(Exercise):
Transcribe, word for word and without additions, each line below from the one containing "You are a computer-use agent. Image resolution: width=1545" through the one containing "Task: Click the Insert Special Character icon", both ends included.

(Collected data)

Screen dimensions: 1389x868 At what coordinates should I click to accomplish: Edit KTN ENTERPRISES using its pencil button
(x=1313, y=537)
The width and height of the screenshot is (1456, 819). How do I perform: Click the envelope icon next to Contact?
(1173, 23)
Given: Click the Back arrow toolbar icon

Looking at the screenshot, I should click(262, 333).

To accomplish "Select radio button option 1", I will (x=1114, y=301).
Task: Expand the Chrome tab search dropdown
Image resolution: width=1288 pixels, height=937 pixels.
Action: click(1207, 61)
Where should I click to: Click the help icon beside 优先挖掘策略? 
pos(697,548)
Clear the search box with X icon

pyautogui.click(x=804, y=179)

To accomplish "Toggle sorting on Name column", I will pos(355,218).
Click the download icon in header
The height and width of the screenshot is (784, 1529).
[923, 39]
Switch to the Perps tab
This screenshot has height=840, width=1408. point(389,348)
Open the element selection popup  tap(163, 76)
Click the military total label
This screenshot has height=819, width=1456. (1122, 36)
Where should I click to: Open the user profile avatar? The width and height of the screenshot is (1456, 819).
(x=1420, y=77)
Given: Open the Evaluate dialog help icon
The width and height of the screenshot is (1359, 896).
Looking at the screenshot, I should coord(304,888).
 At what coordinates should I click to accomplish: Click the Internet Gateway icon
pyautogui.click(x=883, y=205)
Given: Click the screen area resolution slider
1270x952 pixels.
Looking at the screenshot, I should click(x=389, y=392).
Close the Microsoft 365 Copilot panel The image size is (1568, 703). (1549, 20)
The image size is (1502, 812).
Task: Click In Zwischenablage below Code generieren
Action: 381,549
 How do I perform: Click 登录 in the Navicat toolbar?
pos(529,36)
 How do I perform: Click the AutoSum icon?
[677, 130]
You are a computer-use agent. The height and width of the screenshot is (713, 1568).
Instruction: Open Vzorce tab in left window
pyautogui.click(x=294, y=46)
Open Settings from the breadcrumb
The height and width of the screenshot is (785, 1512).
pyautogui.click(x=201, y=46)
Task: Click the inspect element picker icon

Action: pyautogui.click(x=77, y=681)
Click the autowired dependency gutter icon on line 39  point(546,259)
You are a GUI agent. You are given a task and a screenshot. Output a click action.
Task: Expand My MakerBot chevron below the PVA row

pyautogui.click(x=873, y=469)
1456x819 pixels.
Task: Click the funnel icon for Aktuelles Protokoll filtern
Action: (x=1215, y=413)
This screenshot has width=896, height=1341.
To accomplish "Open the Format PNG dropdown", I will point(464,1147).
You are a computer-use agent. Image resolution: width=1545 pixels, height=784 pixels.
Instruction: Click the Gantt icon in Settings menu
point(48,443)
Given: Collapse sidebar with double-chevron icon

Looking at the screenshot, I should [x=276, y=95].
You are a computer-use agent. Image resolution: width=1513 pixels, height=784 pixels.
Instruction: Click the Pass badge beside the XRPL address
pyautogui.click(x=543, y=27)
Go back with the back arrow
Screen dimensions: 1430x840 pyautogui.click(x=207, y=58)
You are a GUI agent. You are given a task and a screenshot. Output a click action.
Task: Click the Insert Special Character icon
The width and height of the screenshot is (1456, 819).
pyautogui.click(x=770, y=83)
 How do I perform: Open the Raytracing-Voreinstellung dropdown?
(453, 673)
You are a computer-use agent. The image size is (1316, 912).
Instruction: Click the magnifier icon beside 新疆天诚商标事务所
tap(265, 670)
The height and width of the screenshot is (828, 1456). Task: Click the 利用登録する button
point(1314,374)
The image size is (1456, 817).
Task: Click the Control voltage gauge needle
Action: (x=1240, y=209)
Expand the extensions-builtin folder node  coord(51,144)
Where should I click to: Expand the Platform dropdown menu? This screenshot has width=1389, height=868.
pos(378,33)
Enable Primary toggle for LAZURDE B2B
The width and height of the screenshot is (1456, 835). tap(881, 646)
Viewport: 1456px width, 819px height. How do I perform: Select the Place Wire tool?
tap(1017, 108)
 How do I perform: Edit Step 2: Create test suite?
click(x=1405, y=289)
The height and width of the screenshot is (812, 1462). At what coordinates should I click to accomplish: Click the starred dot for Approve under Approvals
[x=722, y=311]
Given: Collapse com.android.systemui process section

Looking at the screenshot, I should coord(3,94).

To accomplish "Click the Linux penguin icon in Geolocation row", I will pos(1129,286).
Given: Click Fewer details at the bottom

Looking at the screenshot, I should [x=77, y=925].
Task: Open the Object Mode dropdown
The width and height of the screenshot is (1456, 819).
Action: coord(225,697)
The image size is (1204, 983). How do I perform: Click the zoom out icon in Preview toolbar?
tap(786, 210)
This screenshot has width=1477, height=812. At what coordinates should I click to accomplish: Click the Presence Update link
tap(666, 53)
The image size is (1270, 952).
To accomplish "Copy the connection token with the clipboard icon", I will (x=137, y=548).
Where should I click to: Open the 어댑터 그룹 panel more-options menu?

(Solution to this exercise):
You are a computer-use agent. Image resolution: width=1545 pixels, height=784 pixels.
Instruction: Click the Gantt icon in Settings menu
point(48,443)
Given: Collapse sidebar with double-chevron icon

Looking at the screenshot, I should [x=276, y=95].
You are a computer-use agent. Image resolution: width=1513 pixels, height=784 pixels.
Instruction: Click the Pass badge beside the XRPL address
pyautogui.click(x=543, y=27)
Go back with the back arrow
Screen dimensions: 1430x840 pyautogui.click(x=207, y=58)
You are a GUI agent. You are given a task and a screenshot. Output a click action.
Task: Click the Insert Special Character icon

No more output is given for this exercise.